>> BEGIN

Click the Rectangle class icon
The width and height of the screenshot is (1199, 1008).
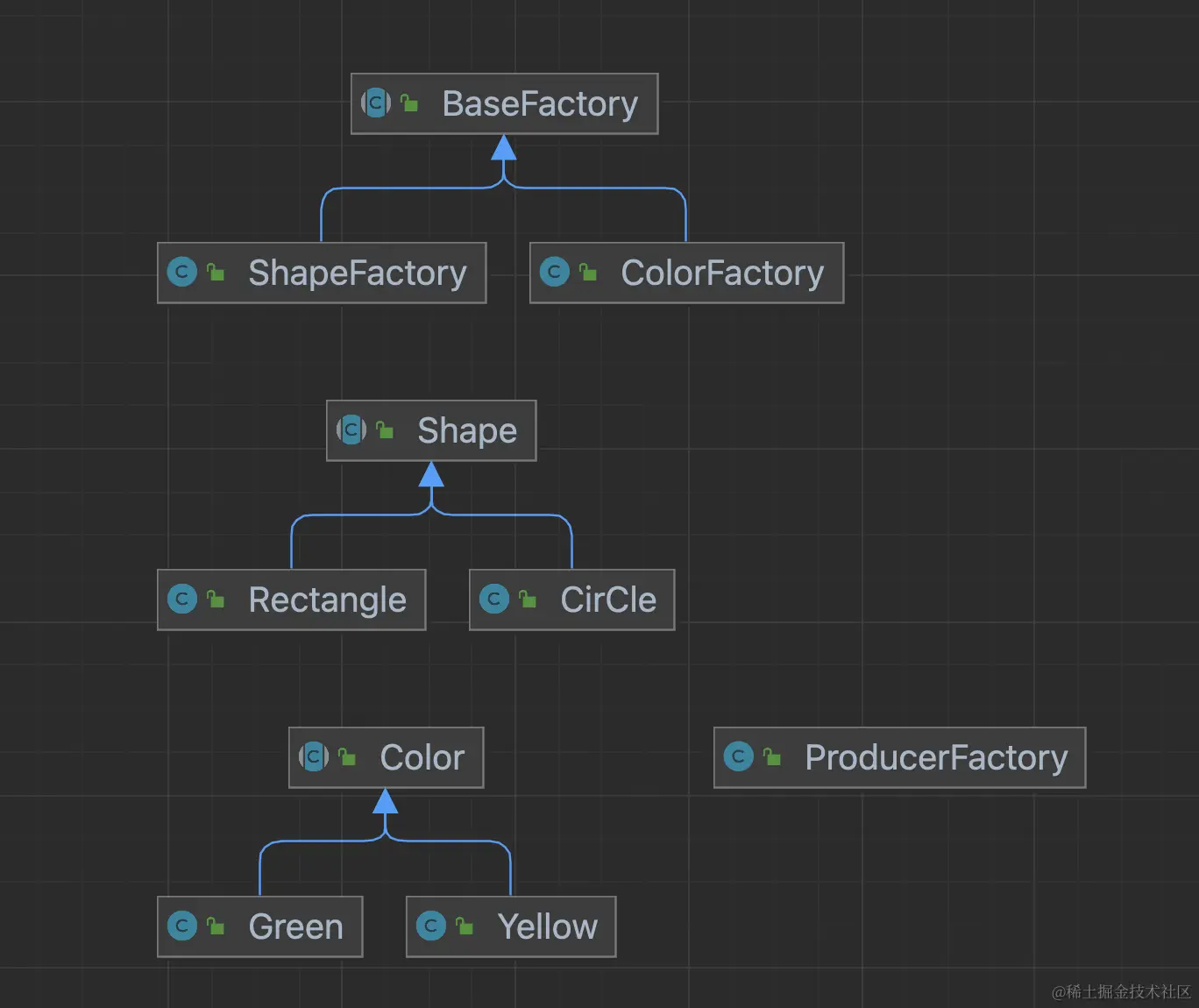[182, 600]
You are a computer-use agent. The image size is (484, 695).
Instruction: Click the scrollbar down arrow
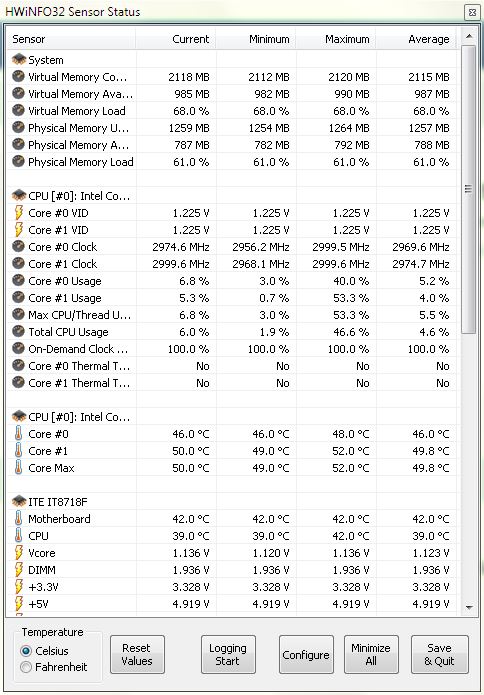468,608
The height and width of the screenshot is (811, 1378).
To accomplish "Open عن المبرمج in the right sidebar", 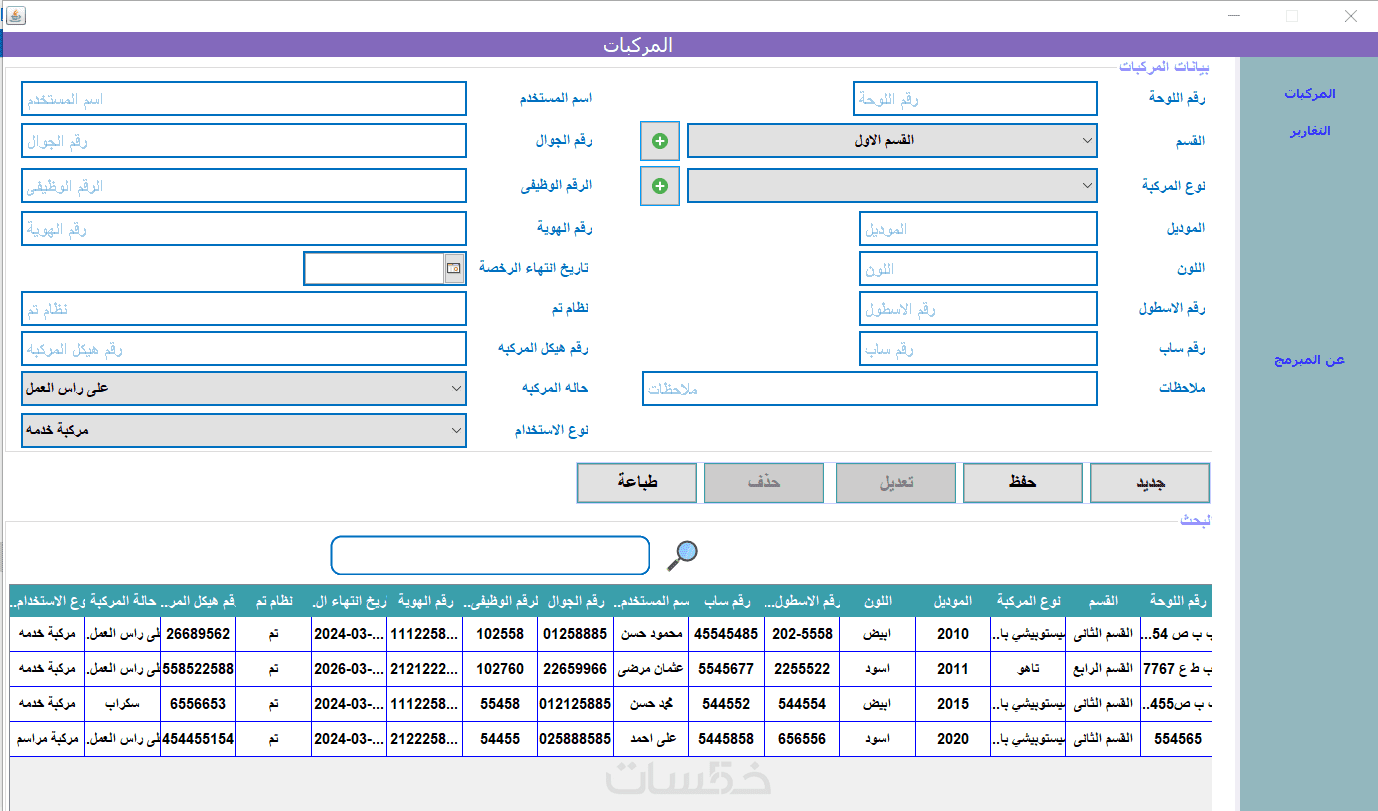I will coord(1310,360).
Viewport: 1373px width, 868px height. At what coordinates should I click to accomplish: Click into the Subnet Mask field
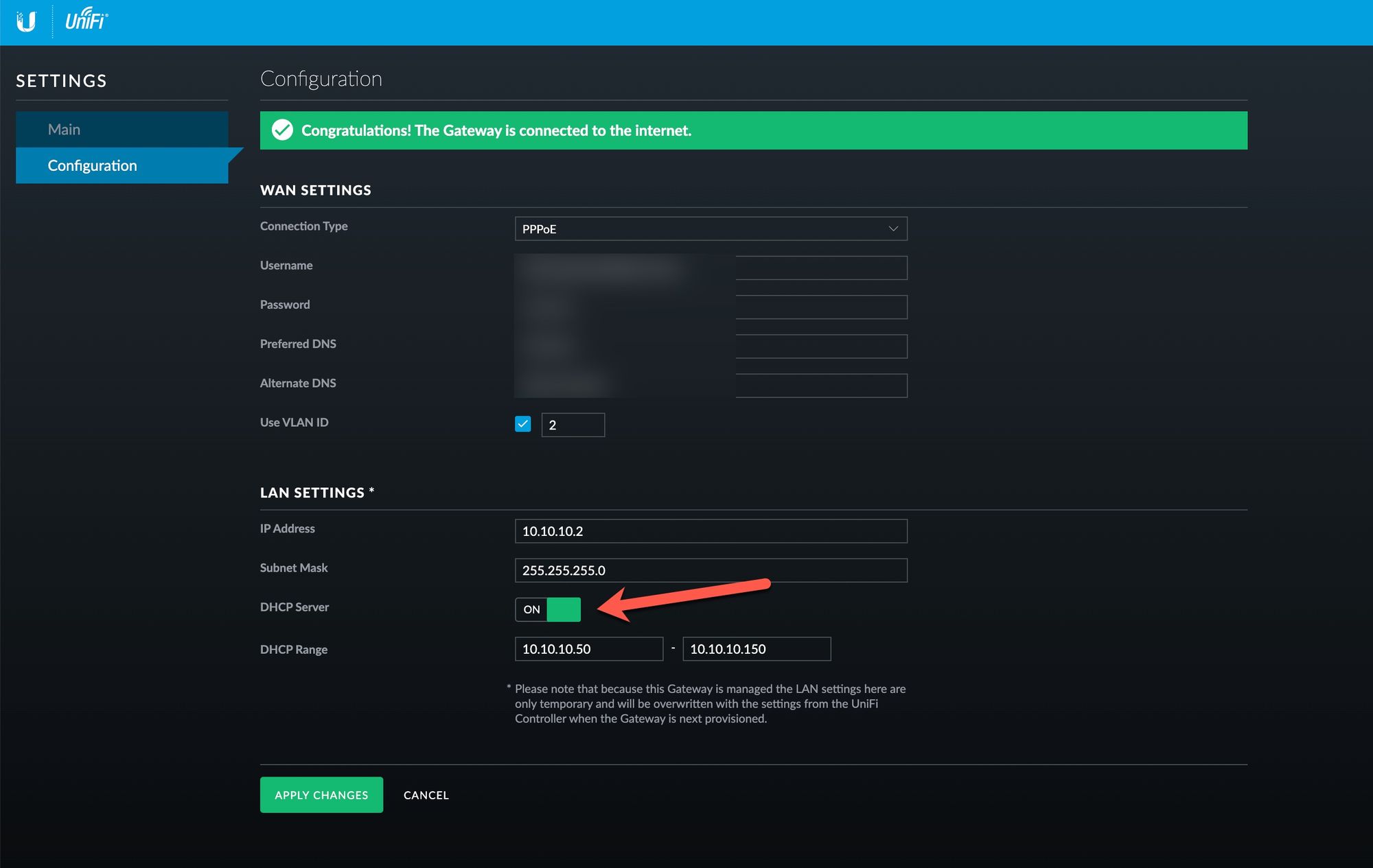click(710, 570)
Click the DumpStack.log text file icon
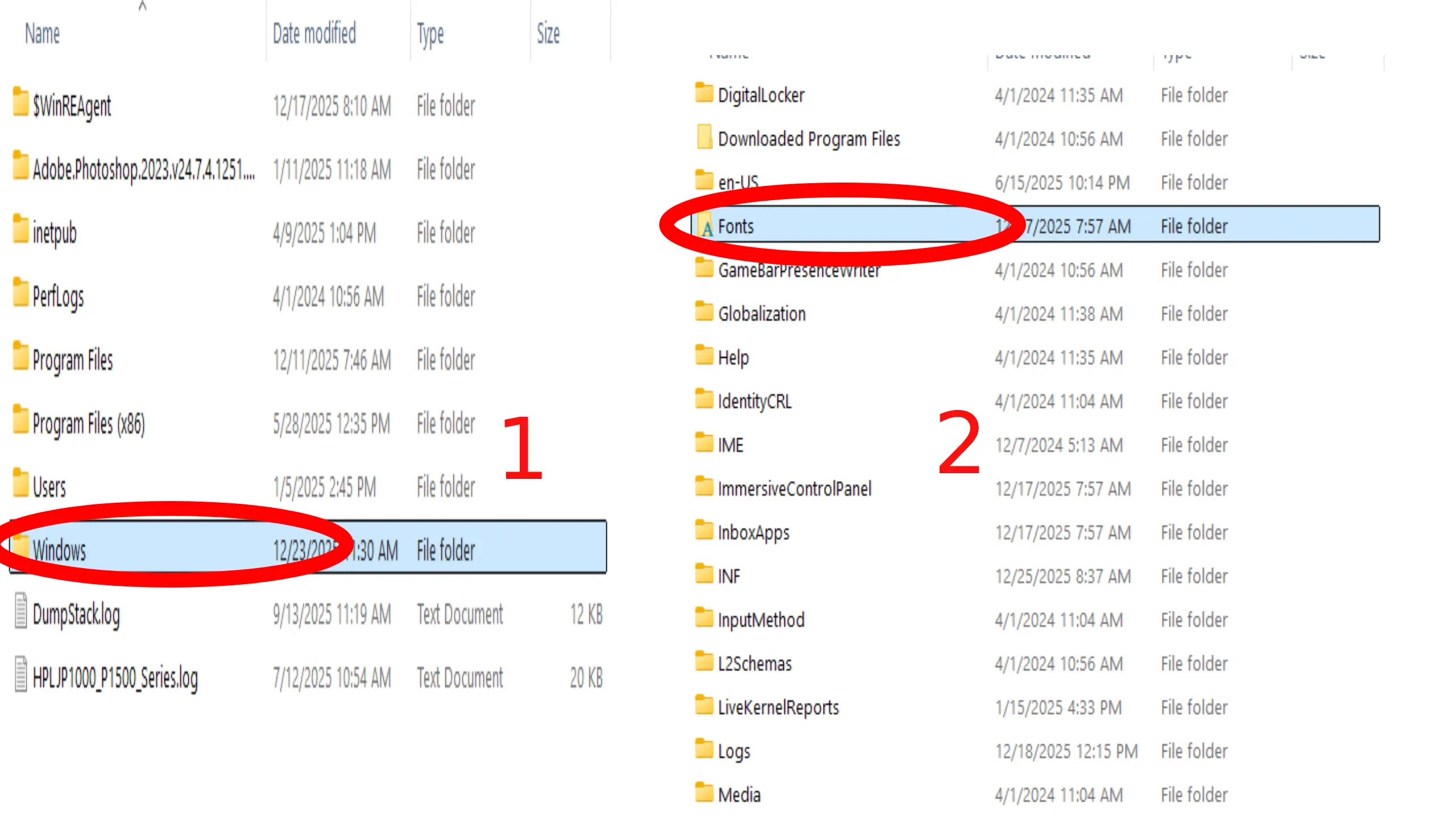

>> END

TASK DIRECTIONS:
Retype the records from the line containing "Viewport: 1373px width, 868px" through the end of the records, leaving the pictures out.

FULL OUTPUT:
Viewport: 1373px width, 868px height. At what coordinates should I click to accomplish: Click into the Subnet Mask field
click(710, 570)
Click the DumpStack.log text file icon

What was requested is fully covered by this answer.